Building a DevX Maturity Matrix

I promised in Part I of this article that I'd explain how I generate the headline numbers that I report as part of the KPIs or OKRs for the Developer eXperience of a product.

The answer is rather simple but, at least initially, quite labourious.

Reminder: what a maturity matrix is.

A maturity matrix encodes a maturity level as a value (typically a positive integer) for every unique combination of product, feature, customer/developer type, and maturity type. We use this maturitly level value to set goal levels and to measure our curret maturity level against those goals. For more detail on this see Part I.

Self-evidently, To do this you need to define all these things:

  • What exactly your products are
  • a list of features that constitue the surface area of your developer experience for a product
  • your customer/developer types
  • your maturity types
  • A way of quantifying the level of maturity for each level

I think the products should be trivial enough to define, so I won't go into that. Let's take a tour of the other definitions.

DevX feature list

A DevX feature list will comprise of, at least, the following items:

  • The list of customer-developer visible features of your product
  • The list of non-feature support functionality exposed to customer-developers (e.g. observability tools, or logging)
  • The list of processes, automated or manual, that a customer-developer may engage in (e.g. onboarding, support requests, feature enablement)

Customer or Developer types

Broadly speaking a customer type identifies any developer with a distinct use case. For me this maps, or should map, 1:1 to a user profile. If you have user profiles you can probably just refer to each case by name - if your team are used to talking about "Twanna", "Antje" and "Rakesh", then it makes sense to use them here. As you'll see we won't surface this level of detail to anyone who wouldn't get those references.

If you don't have user profiles, then you might be able to use job titles (for internal customers) or some kind of "stub profile", for example "Python developer working on ML powered backends".

Maturity types and maturity levels

Remember, a maturity level is a quantative statement about the current level and desired quality of developer experience.

# # #

▶ [Required task a] According to the maturity-matrix text, what are the minimum items that make up a DevX feature list?

# # #

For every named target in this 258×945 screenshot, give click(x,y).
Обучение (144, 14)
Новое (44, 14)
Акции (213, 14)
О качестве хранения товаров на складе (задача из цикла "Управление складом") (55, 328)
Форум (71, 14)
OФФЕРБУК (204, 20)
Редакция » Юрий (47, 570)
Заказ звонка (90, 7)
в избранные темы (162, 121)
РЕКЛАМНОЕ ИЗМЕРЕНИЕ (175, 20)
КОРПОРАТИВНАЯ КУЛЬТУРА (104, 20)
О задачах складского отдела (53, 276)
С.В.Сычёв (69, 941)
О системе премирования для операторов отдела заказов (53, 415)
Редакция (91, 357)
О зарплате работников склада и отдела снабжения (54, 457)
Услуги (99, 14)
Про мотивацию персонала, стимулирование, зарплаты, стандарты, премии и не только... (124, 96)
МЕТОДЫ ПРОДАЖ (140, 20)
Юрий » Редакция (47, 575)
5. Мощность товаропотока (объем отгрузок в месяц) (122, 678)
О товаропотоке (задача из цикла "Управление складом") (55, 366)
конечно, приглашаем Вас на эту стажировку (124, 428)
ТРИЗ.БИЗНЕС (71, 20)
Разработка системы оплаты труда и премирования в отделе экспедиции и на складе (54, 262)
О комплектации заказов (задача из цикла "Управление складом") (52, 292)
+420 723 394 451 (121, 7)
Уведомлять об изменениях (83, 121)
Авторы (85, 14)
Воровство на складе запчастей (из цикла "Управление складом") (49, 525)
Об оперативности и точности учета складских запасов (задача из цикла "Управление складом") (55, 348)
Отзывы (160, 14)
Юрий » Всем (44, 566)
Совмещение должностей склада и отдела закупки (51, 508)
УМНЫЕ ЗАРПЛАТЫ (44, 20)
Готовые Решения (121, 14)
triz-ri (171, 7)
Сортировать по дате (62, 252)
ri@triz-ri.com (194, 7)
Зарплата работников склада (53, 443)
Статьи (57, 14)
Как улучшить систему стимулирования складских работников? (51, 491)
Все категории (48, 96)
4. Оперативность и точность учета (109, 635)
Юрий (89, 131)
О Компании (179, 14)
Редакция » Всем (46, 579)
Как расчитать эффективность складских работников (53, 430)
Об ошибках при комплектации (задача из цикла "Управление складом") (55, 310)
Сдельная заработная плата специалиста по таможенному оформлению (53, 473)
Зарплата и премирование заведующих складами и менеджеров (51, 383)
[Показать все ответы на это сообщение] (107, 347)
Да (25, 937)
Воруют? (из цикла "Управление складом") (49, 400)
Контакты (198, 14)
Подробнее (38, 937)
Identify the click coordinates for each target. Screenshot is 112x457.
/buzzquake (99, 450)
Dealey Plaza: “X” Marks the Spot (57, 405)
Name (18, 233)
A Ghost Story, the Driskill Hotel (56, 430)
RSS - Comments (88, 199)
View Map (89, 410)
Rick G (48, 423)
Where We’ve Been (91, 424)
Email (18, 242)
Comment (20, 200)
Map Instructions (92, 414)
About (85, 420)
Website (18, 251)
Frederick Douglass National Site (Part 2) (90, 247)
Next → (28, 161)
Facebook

# # #

▶ [Required task b] Convert part of the records into a numbered list, leaving out blank lines. Start at the line containing "в избранные темы (162, 121)" and end with the line containing "Редакция (91, 357)".

▶ [Finished answer a]
1. The list of customer-developer visible features of your product
2. The list of non-feature support functionality exposed to customer-developers (e.g. observability tools, or logging)
3. The list of processes, automated or manual, that a customer-developer may engage in (e.g. onboarding, support requests, feature enablement)

▶ [Finished answer b]
1. в избранные темы (162, 121)
2. РЕКЛАМНОЕ ИЗМЕРЕНИЕ (175, 20)
3. КОРПОРАТИВНАЯ КУЛЬТУРА (104, 20)
4. О задачах складского отдела (53, 276)
5. С.В.Сычёв (69, 941)
6. О системе премирования для операторов отдела заказов (53, 415)
7. Редакция (91, 357)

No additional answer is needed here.